YOUR GOAL: Transcribe precisely those lines of the listing that fall between the line containing "Instruction: Click the" and the last line, inclusive of both.
(Beginning of GIVEN INFORMATION)
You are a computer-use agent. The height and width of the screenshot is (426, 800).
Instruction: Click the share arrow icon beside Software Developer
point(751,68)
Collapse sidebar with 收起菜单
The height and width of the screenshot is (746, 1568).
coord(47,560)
(End of GIVEN INFORMATION)
WRITTEN ANSWER:
Instruction: Click the share arrow icon beside Software Developer
point(751,68)
Collapse sidebar with 收起菜单
The height and width of the screenshot is (746, 1568).
coord(47,560)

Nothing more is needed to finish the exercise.